Knowing this stuff is my job. I'm a research engineer at a place that builds ultrasonic tags for fish tracking. Everything is coated or potted in some form of plastic or resin - the material can't harm the fish that's being tagged, or harm the people on the production line who put them together. And the stuff can't take too long to cure or outgas, and it needs to have good electric/acoustic/water absorption properties... trying to get my head around all of these things at the same time is part of my job.

I'm secretly a dumbass though, I'm one of the most scatterbrained/oblivious people you'll ever meet. I'll drive to a store to pick up something important, and forget what it is the moment I walk in the door. Then walk around the store until I remember what it was, then get distracted by something else I see and forget it again.


Fuck you. I want my clock case. ;)

Seriously though, get 'er done (as soon as you heal up) and post some pictures. We'll make millions of small fractions of dollars together.
Sounds pretty cool actually. Banking software is ridiculous boring stuff. The users fear change and it has to work 100% of the time. The only really nice part is all the random holidays.

Thank god that happens to other people too. My wife is always giving me a hard time because I will run out for 2 things and come back with a dozen things; none of which are what I went for in the first place. I love when simple tasks take 3x as long and cost 4x as much
 
Sounds pretty cool actually. Banking software is ridiculous boring stuff. The users fear change and it has to work 100% of the time. The only really nice part is all the random holidays.

Thank god that happens to other people too. My wife is always giving me a hard time because I will run out for 2 things and come back with a dozen things; none of which are what I went for in the first place. I love when simple tasks take 3x as long and cost 4x as much
Be glad you're designing software that "has to work", working for a company that appreciates quality of work, secure code, etc. is a great thing. Could be much worse - you could be programming for EA...
 
Be glad you're designing software that "has to work", working for a company that appreciates quality of work, secure code, etc. is a great thing.

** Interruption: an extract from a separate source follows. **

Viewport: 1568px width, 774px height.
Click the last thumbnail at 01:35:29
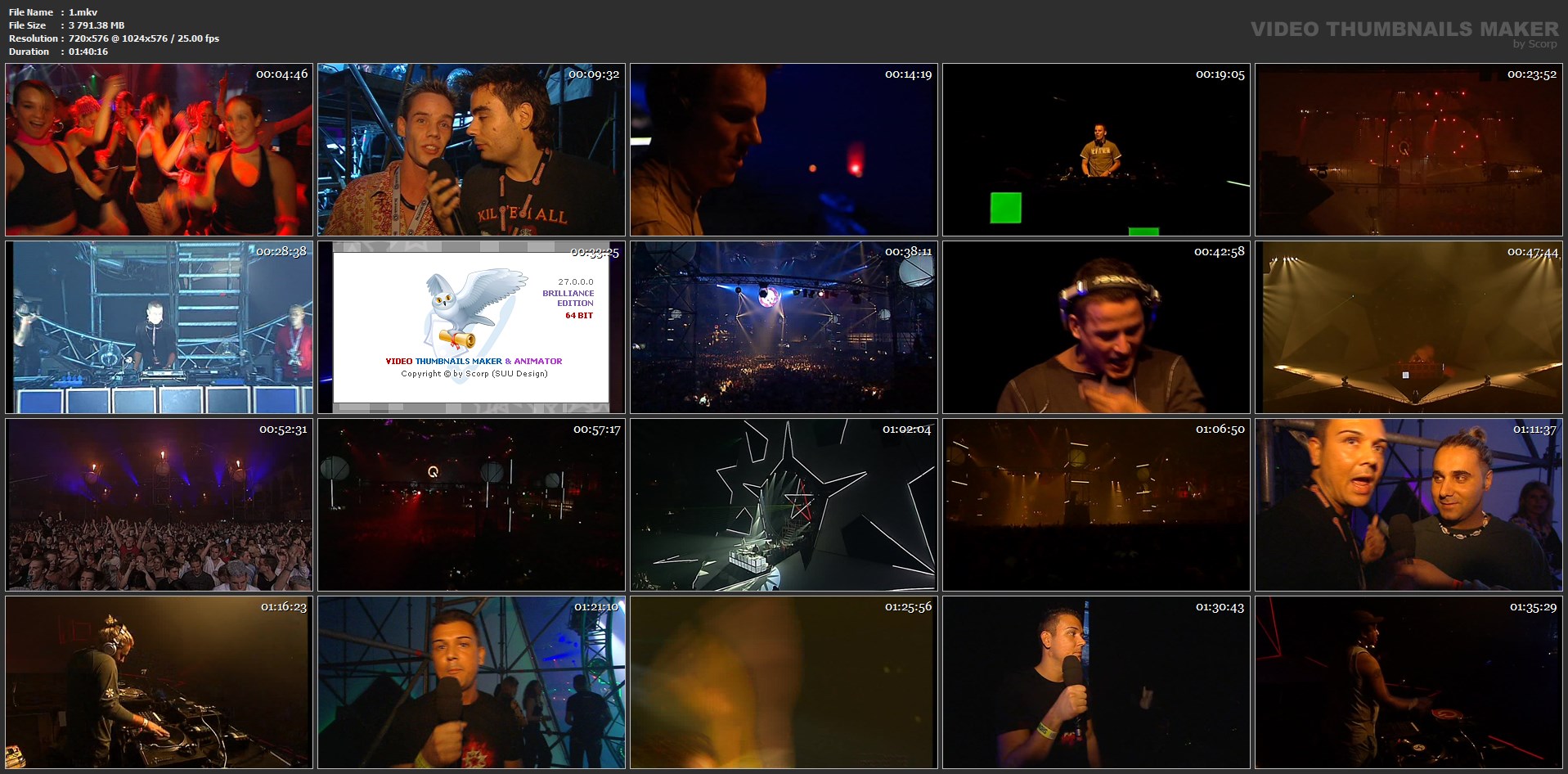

Could be much worse - you could be programming for EA...
I'm not designing persay, we take a base package from a vendor and I customize it for us. Being mission critical is a double edged sword though. Would be nice sometimes to not be front counter, especially when shit breaks.
 
Don't do RF anymore (that was my last job, spent 8 years designing AM/FM/etc radio transmitters) but I know a bit about it.

I think I remember pics from then of you driving to radio towers in the tundra in a pickup?
 
Can't remember that, but maybe - I've been to several radio sites, either professionally or doing ham radio work.